Kata akal berasal dari bahasa Arab (اْلعَقْل ) yang berarti faham dan mengerti. Hampir semua ayat dalam Al-Qur’an yang berhubungan dengan akal menggunkan verba (kata kerja), dalam 1 ayat menggunkan ‘aqaluh ( عَقَلُوهُ ), ta’qilun ( تَعْقِلُونَ ) 24 ayat, na’qil ( نَعْقِلُ ) 1 ayat, ya’qiluha ( يَعْقِلُهَا ) 1 ayat dan ya’qilun ( يَعْقِلُونَ ) 22 ayat, yang menjelaskan bahwa kata ‘aqala mengandung arti mengerti, memahami dan berpikir.[1]

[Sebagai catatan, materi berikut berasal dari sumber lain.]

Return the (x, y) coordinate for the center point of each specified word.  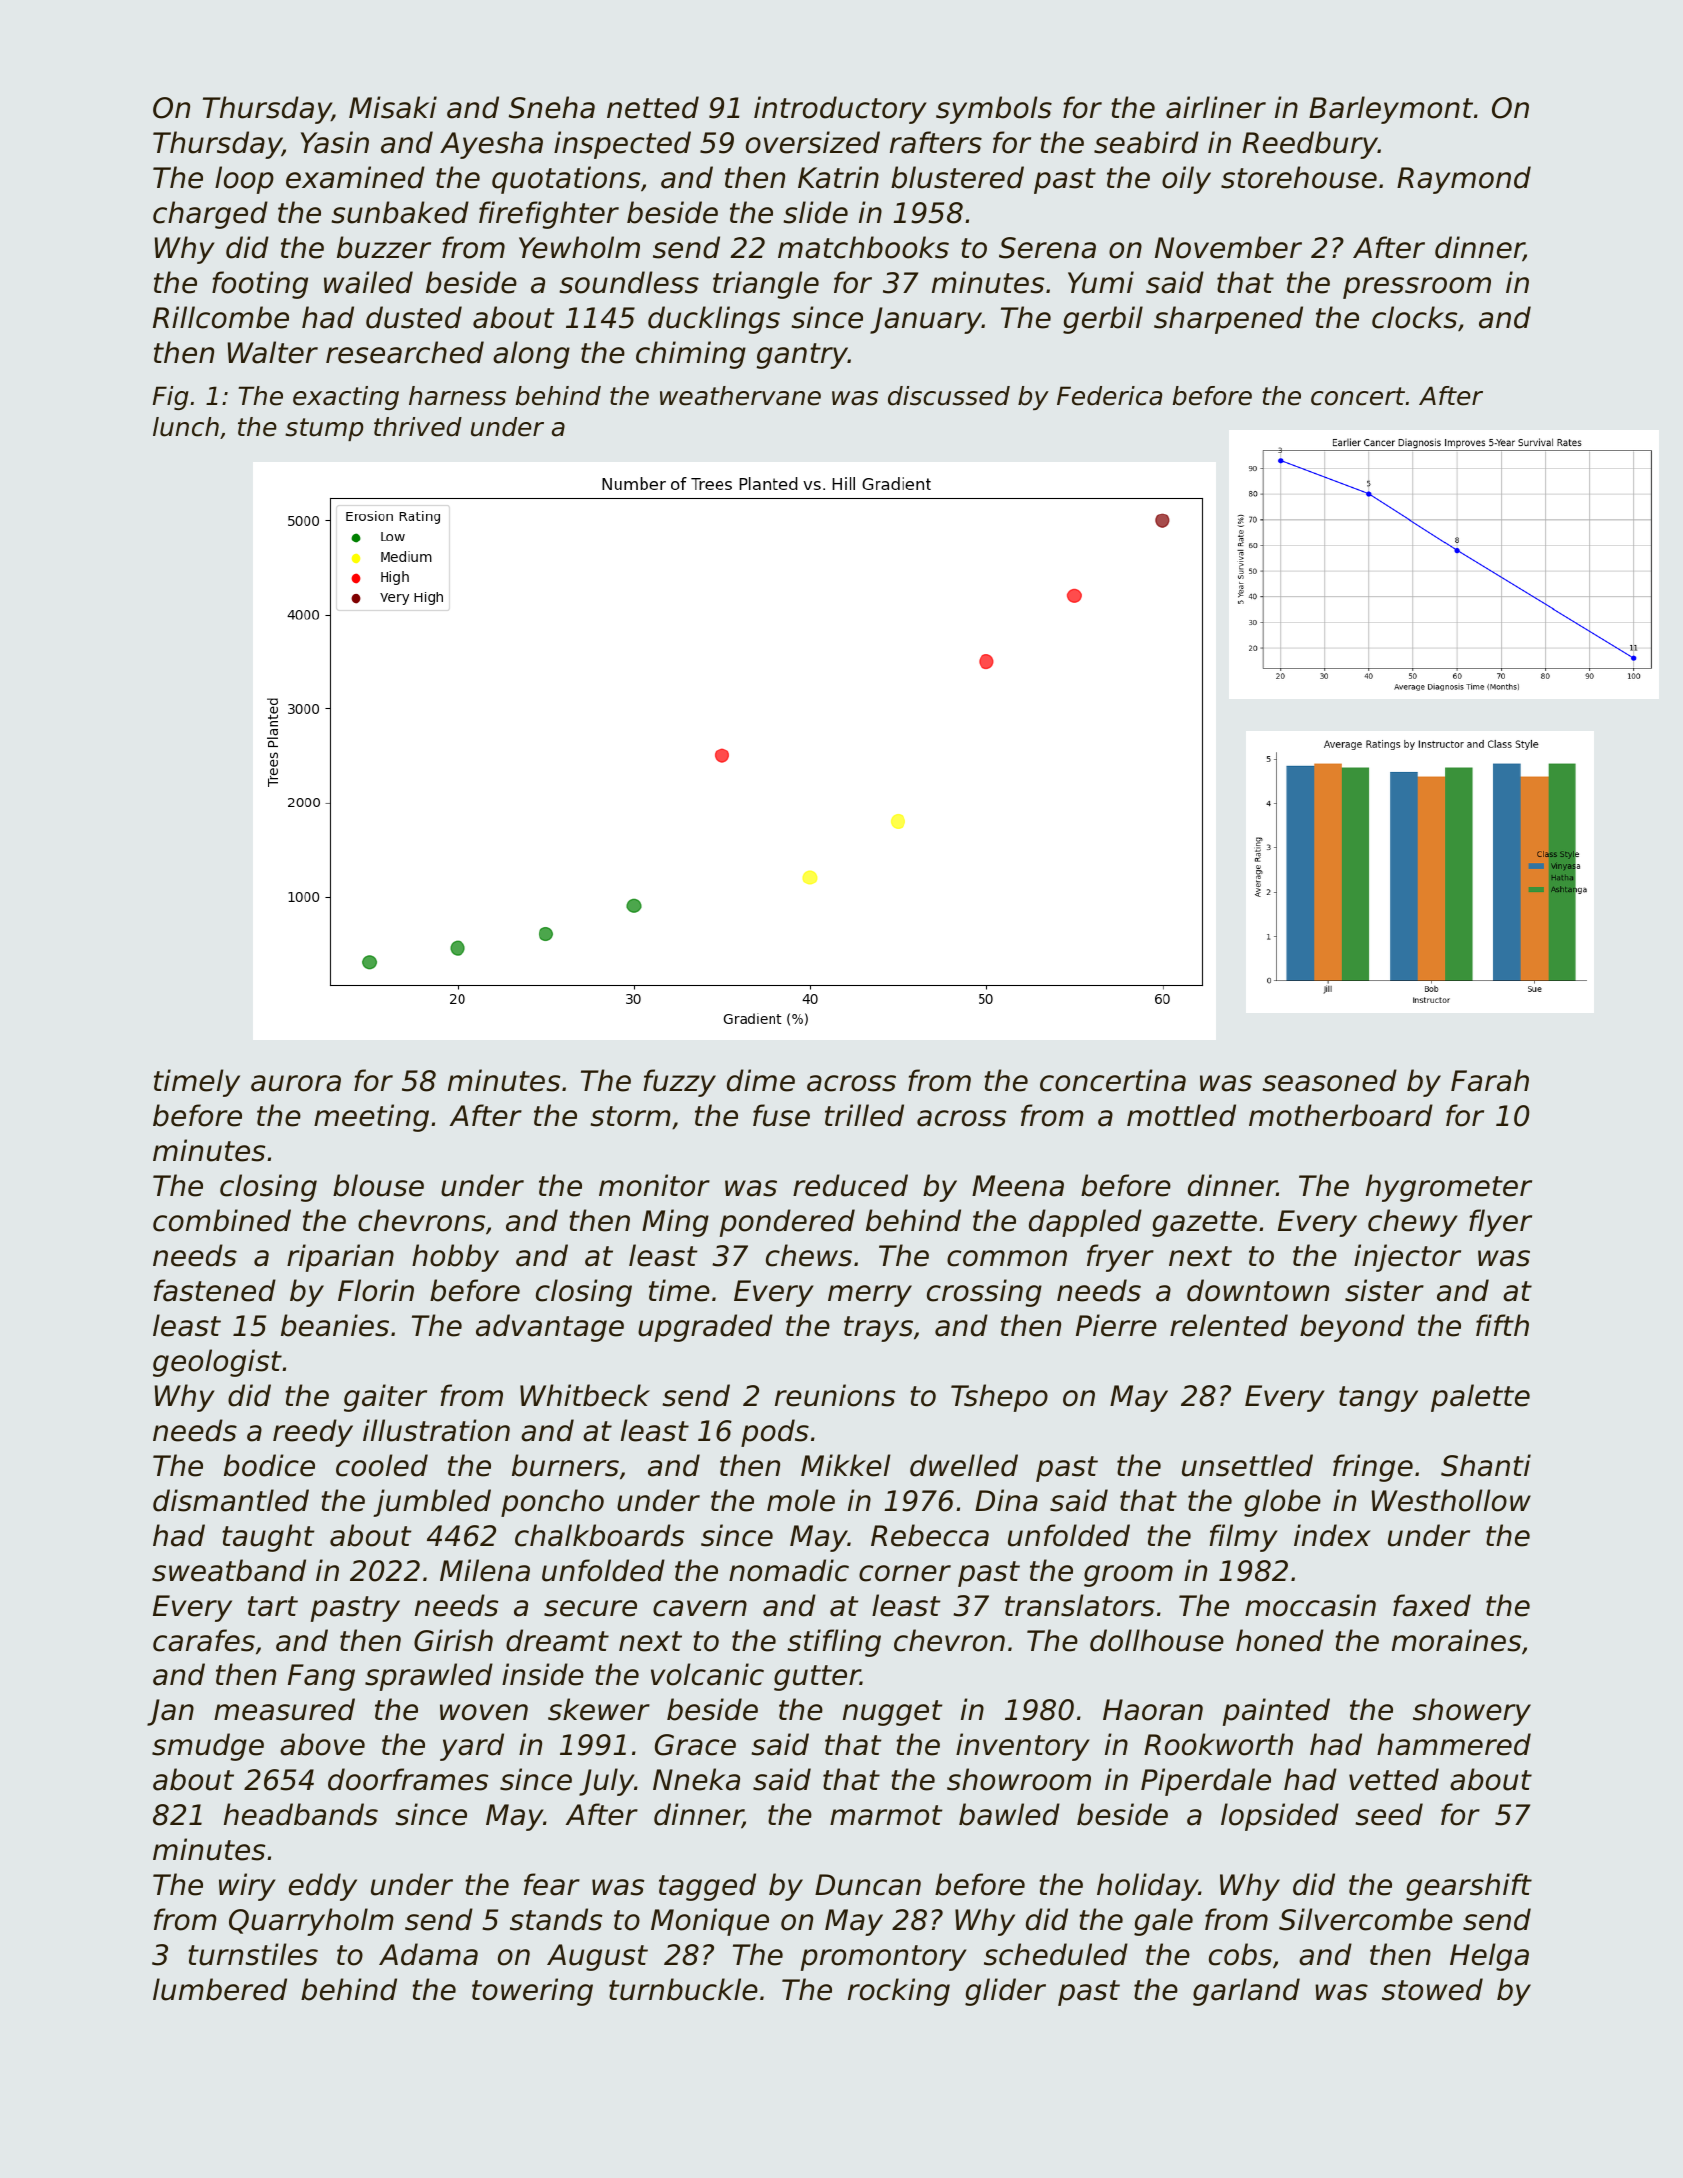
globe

Dalam kamus bahasa Arab kataakal ( عَقْل ) tidak hanya berarti mengerti dan memahami, tapi kata tersebut juga diartikan rabthun yang berarti ikatan,‘uquul yang berarti akal pikiran danqalbun yang berarti hati.[2]
Al-Kindi (796-873 M) menjelaskan bahwa pada jiwa manusia terdapat tiga daya, yaitu daya nafsu yang berada di perut, daya berani yang bertempat di dada dan daya berfikir yang berpusat di kepala. Ibnu Miskawaih (941-1030 M) juga memberikan pembagian yang sama, menurutnya daya terendah adalah daya bernafsu, daya tertinggi adalah daya berfikir, dan daya berani mengambil posisi diantara keduanya. Filosof lain juga memberikan pembagian tiga pula, tetapi sejalan dengan filsafat Aristoteles, mereka menyebutnya bukan tiga daya, tetapi tiga jiwa, yaitu jiwa tumbuh-tumbuhan, jiwa binatang dan jiwa manusia.[3] Jiwa manusia inilah merupakan pusat daya berfikir yang disebut akal.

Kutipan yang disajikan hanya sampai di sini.